Lines of data
——————

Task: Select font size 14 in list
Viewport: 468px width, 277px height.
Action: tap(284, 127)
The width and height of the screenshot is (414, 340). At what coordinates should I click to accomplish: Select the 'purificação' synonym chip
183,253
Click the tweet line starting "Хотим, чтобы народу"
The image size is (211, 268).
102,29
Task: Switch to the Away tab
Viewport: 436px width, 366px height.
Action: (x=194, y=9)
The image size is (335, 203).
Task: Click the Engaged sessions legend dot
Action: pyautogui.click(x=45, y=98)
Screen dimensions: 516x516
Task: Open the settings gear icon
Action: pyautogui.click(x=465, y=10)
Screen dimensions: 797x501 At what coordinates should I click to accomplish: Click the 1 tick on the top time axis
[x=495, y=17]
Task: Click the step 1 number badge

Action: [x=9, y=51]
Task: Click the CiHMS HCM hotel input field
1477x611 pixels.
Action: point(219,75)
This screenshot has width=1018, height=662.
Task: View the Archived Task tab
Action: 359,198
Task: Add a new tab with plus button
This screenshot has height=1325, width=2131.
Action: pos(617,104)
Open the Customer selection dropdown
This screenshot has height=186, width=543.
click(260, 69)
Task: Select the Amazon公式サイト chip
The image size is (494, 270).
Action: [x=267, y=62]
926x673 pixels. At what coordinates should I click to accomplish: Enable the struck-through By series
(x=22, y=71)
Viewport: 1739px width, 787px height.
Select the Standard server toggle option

——————

• WHAT IS BEING ASKED: Reproduce all of the lines above verbatim, with no changes.

• ANSWER TO THE PROBLEM:
Task: Select font size 14 in list
Viewport: 468px width, 277px height.
Action: tap(284, 127)
The width and height of the screenshot is (414, 340). At what coordinates should I click to accomplish: Select the 'purificação' synonym chip
183,253
Click the tweet line starting "Хотим, чтобы народу"
The image size is (211, 268).
102,29
Task: Switch to the Away tab
Viewport: 436px width, 366px height.
Action: (x=194, y=9)
The image size is (335, 203).
Task: Click the Engaged sessions legend dot
Action: pyautogui.click(x=45, y=98)
Screen dimensions: 516x516
Task: Open the settings gear icon
Action: pyautogui.click(x=465, y=10)
Screen dimensions: 797x501 At what coordinates should I click to accomplish: Click the 1 tick on the top time axis
[x=495, y=17]
Task: Click the step 1 number badge

Action: [x=9, y=51]
Task: Click the CiHMS HCM hotel input field
1477x611 pixels.
Action: point(219,75)
This screenshot has width=1018, height=662.
Task: View the Archived Task tab
Action: 359,198
Task: Add a new tab with plus button
This screenshot has height=1325, width=2131.
Action: pos(617,104)
Open the Customer selection dropdown
This screenshot has height=186, width=543.
click(260, 69)
Task: Select the Amazon公式サイト chip
The image size is (494, 270).
Action: [x=267, y=62]
926x673 pixels. At what coordinates should I click to accomplish: Enable the struck-through By series
(x=22, y=71)
Viewport: 1739px width, 787px height.
Select the Standard server toggle option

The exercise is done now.